Palestinian businessman and politician (1906–1994)

Hikmat Al Masri (1906–1994) was a Palestinian origin businessman and politician who served as a member of the Jordanian Parliament representing his hometown Nablus. He was the speaker of the Jordanian Parliament for two terms from 1952 to 1953 and from 1956 to 1957 and the minister of agriculture in the Jordanian government from 1953 to 1954. He was one of three vice presidents of the Palestine Liberation Organization (PLO) in 1964 when it was established. He was also a member of the Jordanian Senate.

==Early life and education==
Al Masri was born in Nablus, Ottoman Empire, on 14 July 1906. He hailed from a politically elite and merchant family. His family was involved in soap-making business.

After graduating from An Najah School Al Masri obtained a degree in business and economics from the American University of Beirut in 1929.

==Career and activities==
Following his graduation Al Masri worked at Barclays Bank. He was part of the Nashashibi-led opposition in the British Mandate period and was involved in the Palestinian revolt occurred between 1936 and 1939. When the West Bank was ruled by Jordan he was elected as a deputy for Nablus in the Jordanian Parliament in 1950 and served there until 1957. He was the speaker of the Parliament from 1952 and 1953 and from 1956 and 1957. He was appointed minister of agriculture in 1953 to the Jordanian cabinet and served in the post for one year.

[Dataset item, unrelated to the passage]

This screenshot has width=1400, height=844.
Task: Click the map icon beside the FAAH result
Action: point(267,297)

Al Masri joined the National Socialist Party in 1954 and was one of its leaders. He headed a national conference held in Nablus after the dismissal of the cabinet led by Suleiman Nabulsi in March 1957 to support the continuation of the government. Al Masri became a member of the Jordanian Senate in 1962, and his tenure ended in 1971. During this period he also served at times as the acting chairman of the Senate. He was again made a member of the Jordanian Senate on 12 January 1984 which he held until 12 January 1988.

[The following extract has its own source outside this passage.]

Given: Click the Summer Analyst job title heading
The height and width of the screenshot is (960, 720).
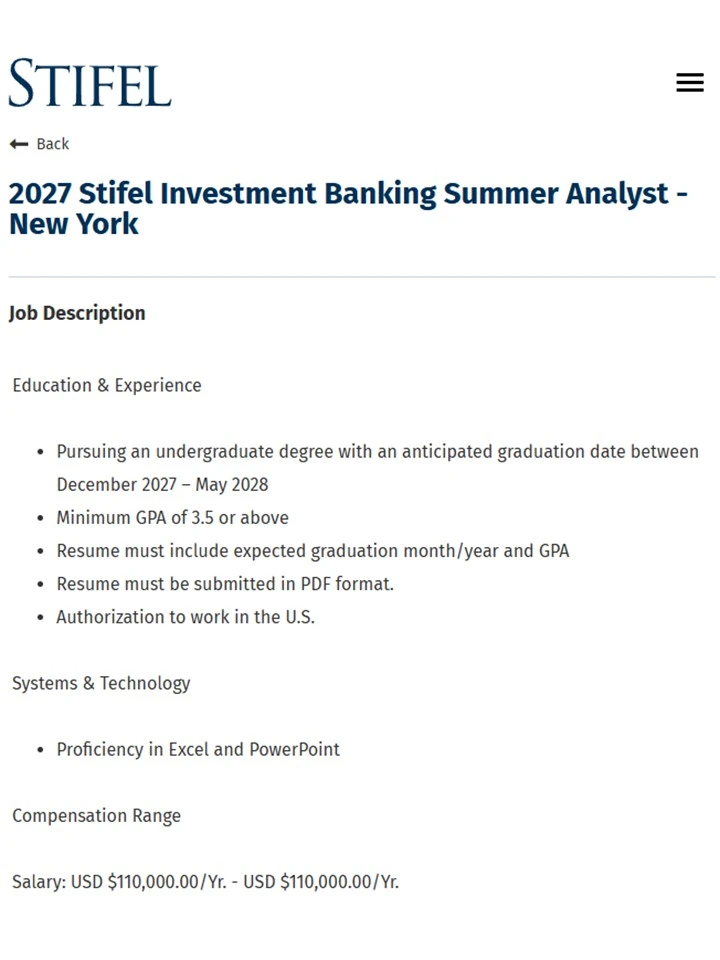Looking at the screenshot, I should point(348,208).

Al Masri was elected as one of three vice presidents of the PLO in 1964 when it was founded in the First Palestinian Conference of the Palestinian National Council. The other two vice presidents were Haidar Abdel-Shafi and Nicola al Dir, and Ahmad Shukeiri was elected as the president of the PLO in the same meeting. One of the supporters of Amin al-Husseini, a Palestinian leading figure, attacked and fired at the Al Masri's house in Nablus on 27 May 1964, the day before the meeting, to cancel it and end the cooperation between Al Masri and Ahmad Shukeiri.

Al Masri led a Palestinian delegation in 1984 to improve the relations between the PLO leader Yasser Arafat and the King of Jordan Hussein.

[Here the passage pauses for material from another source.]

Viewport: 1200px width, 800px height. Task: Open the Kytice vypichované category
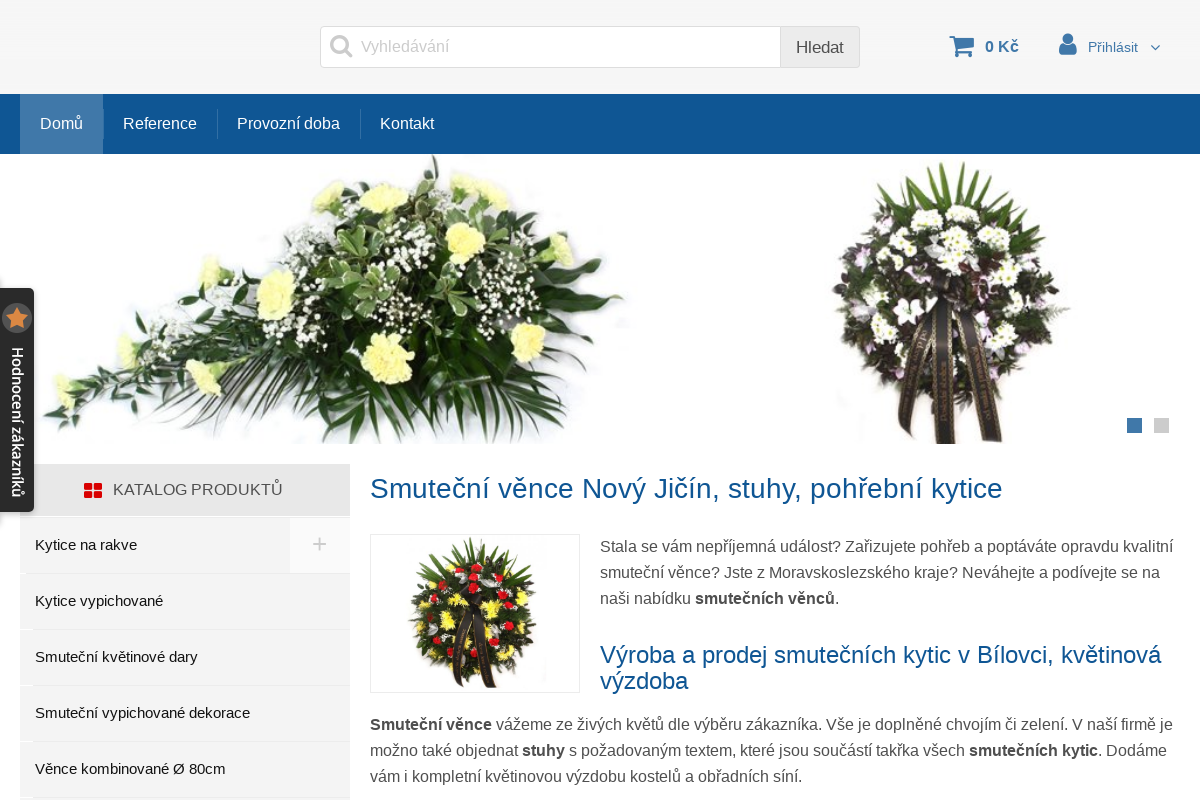point(100,601)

In addition to his political roles, Al Masri was a merchant and established the Nablus Oil Company. He was the director of Haj Taher Al Masri Co. Ltd. He founded the Nablus-based An-Najah National University. He was the first chairman of the university's board of trustees and served in the post between 1972 and 1994.

==Views==
Al Masri was one of the Nasserist politicians. He was close to the Hashemite rulers of Jordan.

==Personal life and death==
Al Masri was married and had six sons.

Al Masri died at his home in Nablus on 13 December 1994 at age 88. He was buried there on 15 December.

==Legacy==
A stadium in An-Najah National University in Nablus was named after him.